Mama Kat’s latest assignment uses the following prompts:
1.) Your trip to the ER...spill it.
(inspired by Stephanie from This Blessed Life).
2.) "Why are American's obsessed with weight? Why are we always fighting or complaining about what is natural for our bodies?"
(inspired by Jenn from Jenny Says What?)
3.) Describe one of your 'God Moments'.
(inspired by Jordan from Wide Open Spaces).
4.) List ten things you would say to ten different people in your life...if you had the chutzpah.
(inspired by Cassandra from Cassagram)
5.) Why is your kid in time out?
(inspired by Sera from Laughing Through The Chaos)
Feeling rather daring, I’m taking on #1 and #4 this week (so yes, it will be a rather long post – sorry).
So here goes nothing.
1. Our trip to the ER. As parents, we have been extremely fortunate in that we’ve only had two trips to the ER in the 14 1/2 years that Man-Child has been on the planet.
Needless to say, both times were terrifying.
The one best for documenting would be our second trip when MC was probably in pre-school – about 4, I believe. It was about 10:00 pm. When hubby came in to wake me up. He said MC was complaining about a pain in his side. Hubby said MC was crying and wouldn’t let him touch the area. He was concerned about appendicitis. As calmly as possible, I got dressed and hubby carried MC to the car – because he said he couldn’t walk. We had to lay the seat back and belt him in because he said he couldn’t sit.

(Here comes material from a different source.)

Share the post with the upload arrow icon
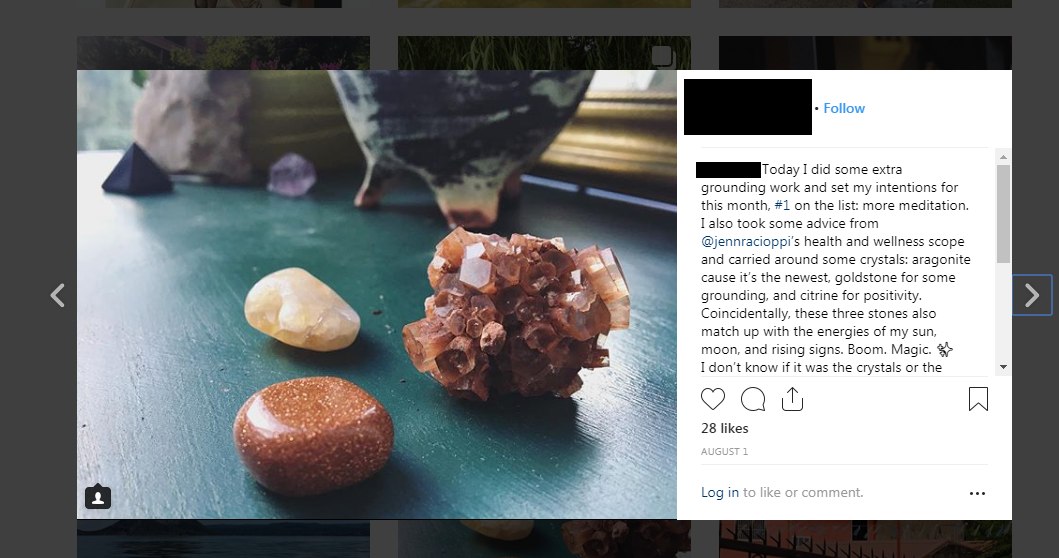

We arrived at the ER and had to wait and wait and wait. After about an hour, we noticed that MC seemed to be fine and was playing and walking about. We knew from prior experience, that you will still be charged for your visit if you leave before being seen by ER staff. Plus, what if it WAS appendicitis and we took him home and it ruptured? Finally, we were taken back to see a doctor. She looked at him – prodded him. And made her diagnosis.
He had gas.
Yes, you read that right. Gas. Which apparently he was able to quietly expel while in the waiting room. ::sigh:: Only my kid.
4. The ten things I would say to 10 different people in my life . . . if I had the chutzpah. (drum roll please)
- I would tell one co-worker to grow up, act her age, let go of the drama and to possibly seek therapy for her issues.
- I would tell another to get a spine and lay down some rules for her kids – before its too late. (Actually, there are two, I could tell this too. . .)
- And I would tell her to get an attorney & go after the ex because he is royally screwing her around and she’s letting him.
- I would tell a friend of a friend that her husband is an ass and a cheater – dump him and thank God you haven’t had kids with him.
- I would tell two other co-workers who have been dear friends for years and are in the middle of a stupid misunderstanding to grow up and make up already.
- I would tell this person that even though she thinks she knows-it-all -- she really doesn’t.
- And that we don’t want to hear about everything she’s done better than we have or to have her jump into conversations that she was never a part of to begin with.
- I would tell the big boss of the dept. to start actually listening – rather than only hearing the first few words and acting on that.
- The really, really big boss I would tell to lighten up and relax and maybe act human once in a while. That would definitely bring up morale.
- And finally, I would tell a male co-worker to be man and stop letting his 3 year old run the household and insist on some form of discipline – because I don’t want to hear about it anymore!
Thanks to Mama Kat for once again providing prompts to get the old brain running!